Artistas e intelectuales mexicanos se sumaron a la corriente del Movimiento Alemania Libre: Xavier Guerrero diseñó el escenario para la presentación de La ópera de los tres centavos, de Bertolt Brecht, y el Taller de Gráfica Popular, por encargo de la Liga Pro–Cultura Alemana, llenó la Ciudad de México con carteles que anunciaban un ciclo de conferencias sobre el nazismo en el Palacio de Bellas Artes. De pronto, la gente se encontraba en una calle cualquiera el cartel “El hombre en la sociedad nazi” de Pablo O’Higgins, o “Propaganda y espionaje nazis” de Leopoldo Méndez, o “El tercer y el cuarto Reich” de Raúl Anguiano; incluso, muchos vieron al propio artista colocando su cartel en algún poste o alguna esquina: como estaban faltos de dinero, ellos mismos se dieron a la tarea de hacerlo todo.

Más adelante, los exiliados alemanes publicaron El libro negro del terror nazi en Europa con la finalidad de informar en Latinoamérica sobre la verdadera dimensión del régimen nazi. Colaboraron escritores de 27 países, fotógrafos, caricaturistas y artistas plásticos; entre ellos el grupo del Taller de Gráfica Popular. Gracias a la participación de intelectuales de Latinoamérica, El libro negro del terror nazi en Europa fue llevado a casi todo el continente y cada presentación estuvo acompañada de discursos, ensayos y artículos periodísticos.

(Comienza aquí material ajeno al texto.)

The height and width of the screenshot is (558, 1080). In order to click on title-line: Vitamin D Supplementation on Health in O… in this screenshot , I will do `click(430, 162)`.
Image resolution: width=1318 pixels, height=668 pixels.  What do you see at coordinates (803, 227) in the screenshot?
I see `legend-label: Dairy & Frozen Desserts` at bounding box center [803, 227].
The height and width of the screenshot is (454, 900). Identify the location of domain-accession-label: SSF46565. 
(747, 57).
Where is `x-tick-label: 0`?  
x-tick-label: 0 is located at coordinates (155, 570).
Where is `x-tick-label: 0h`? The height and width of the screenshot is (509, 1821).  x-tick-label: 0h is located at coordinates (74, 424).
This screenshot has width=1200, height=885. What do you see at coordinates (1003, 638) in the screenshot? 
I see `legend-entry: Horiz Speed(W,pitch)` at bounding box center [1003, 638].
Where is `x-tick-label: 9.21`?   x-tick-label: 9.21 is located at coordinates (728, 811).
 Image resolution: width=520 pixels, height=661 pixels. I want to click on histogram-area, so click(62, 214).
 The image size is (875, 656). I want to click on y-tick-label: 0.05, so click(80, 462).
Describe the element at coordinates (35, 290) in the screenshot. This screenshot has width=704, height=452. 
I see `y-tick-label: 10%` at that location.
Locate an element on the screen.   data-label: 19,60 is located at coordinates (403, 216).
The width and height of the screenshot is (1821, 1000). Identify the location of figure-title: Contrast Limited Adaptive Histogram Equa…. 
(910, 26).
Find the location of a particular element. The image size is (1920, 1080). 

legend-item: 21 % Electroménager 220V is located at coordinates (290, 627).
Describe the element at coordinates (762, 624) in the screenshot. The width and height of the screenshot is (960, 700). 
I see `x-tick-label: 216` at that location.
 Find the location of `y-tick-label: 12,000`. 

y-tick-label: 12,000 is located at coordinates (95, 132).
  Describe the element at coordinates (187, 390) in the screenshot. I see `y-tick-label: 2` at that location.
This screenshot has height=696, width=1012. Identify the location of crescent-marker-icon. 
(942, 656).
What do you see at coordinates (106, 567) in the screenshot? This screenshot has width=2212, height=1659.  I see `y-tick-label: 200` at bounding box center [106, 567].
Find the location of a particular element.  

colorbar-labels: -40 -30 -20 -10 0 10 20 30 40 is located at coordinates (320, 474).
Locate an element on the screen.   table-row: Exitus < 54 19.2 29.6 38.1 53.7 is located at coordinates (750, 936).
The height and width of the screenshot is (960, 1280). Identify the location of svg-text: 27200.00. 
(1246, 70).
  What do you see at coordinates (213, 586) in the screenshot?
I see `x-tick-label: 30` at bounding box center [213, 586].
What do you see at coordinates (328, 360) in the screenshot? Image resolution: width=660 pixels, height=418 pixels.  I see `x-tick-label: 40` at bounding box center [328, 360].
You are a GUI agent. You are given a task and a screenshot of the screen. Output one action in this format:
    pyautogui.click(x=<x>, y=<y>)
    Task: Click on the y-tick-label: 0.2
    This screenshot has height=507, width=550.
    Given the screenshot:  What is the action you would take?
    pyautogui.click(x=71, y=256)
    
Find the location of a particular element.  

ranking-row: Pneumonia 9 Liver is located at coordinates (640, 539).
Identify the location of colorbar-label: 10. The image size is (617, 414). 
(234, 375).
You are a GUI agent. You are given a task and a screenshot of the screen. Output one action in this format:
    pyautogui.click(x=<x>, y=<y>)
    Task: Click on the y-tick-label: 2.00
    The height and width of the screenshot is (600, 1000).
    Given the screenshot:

Descubrimientos en México apareció en 1945. Su autor fue el escritor checo Egon Erwin Kisch, conocido como el “Reportero Veloz”. Ahí recogió una serie de textos, algunos publicados en la revista Alemania libre, sobre sus viajes a Michoacán, Oaxaca, Yucatán, Tamaulipas. Kisch presenta estos reportajes, que son al mismo tiempo crónica personalísima, ensayo, memorias de viaje, guiado por el deseo de comprender una cultura que no puede medirse con teorías europeas. El Reportero Veloz entrevista a las pirámides de Teotihuacán, escribe sobre el chicle, sobre el peyote, recrea la historia del maíz a partir de las tortillerías: “esos locales sin puertas ni escaparates que son como una gruta abierta en plena calle”, donde “la pella, a fuerza de palmotear sobre ella, va convirtiéndose en un delgado disco de pasta que la operaria redondea y adelgaza haciéndolo volar como una exhalación de una a otra mano”. Pensando en un lector de lengua alemana, describe ese pan que no es un pan y se come con todo; además, funciona como plato, cuchara y tenedor. Kisch platica con la gente en los mercados, pregunta sin incomodar, se interna en la Biblioteca Nacional de México y hace traquetear la máquina de escribir, a veces entre carcajadas, otras con el ceño fruncido. Así lo encontraba Pablo Neruda, así lo imagina el lector, invariablemente contagiado por su ánimo de escritura.

Libros sobre México en alemán, estudios, biografías, traducciones y catálogos de exposiciones se acumulan en un instituto fundado por las profesoras de la Universidad Cecilia Tercero Vasconcelos y Renata von Hanffstengel, quienes desde 1987 se han esforzado por salvar del olvido las historias de esos hombres y mujeres que una vez atravesaron a pie tierras destruidas y pueblos abandonados con la esperanza de atravesar el océano. Cuando algunos de los exiliados hicieron el viaje de regreso caminaron entre los escombros, respiraron en el aire el humo que aún exhalaban las chimeneas de los hornos de exterminio. Estaban vivos: llevaban la sierra oaxaqueña y a la diosa Xochiquetzalli entre los botones de las blusas y en los cuellos de las camisas; los murales de Rivera, Siqueiros y Clemente Orozco hechos bola en la maleta; se llevaron el Paricutín con su temblor de tierra y su trajinar de piedras ardientes.